#### Provided material ####

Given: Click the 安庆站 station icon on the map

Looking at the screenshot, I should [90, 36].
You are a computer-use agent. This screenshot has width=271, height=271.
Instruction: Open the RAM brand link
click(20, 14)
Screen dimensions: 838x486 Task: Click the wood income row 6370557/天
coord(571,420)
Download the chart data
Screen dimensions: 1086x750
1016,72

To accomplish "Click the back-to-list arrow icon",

####

Each line from the one with "Download the chart data" through the last line of the records must be written out word for word. Include nothing else.

Download the chart data
Screen dimensions: 1086x750
1016,72

To accomplish "Click the back-to-list arrow icon",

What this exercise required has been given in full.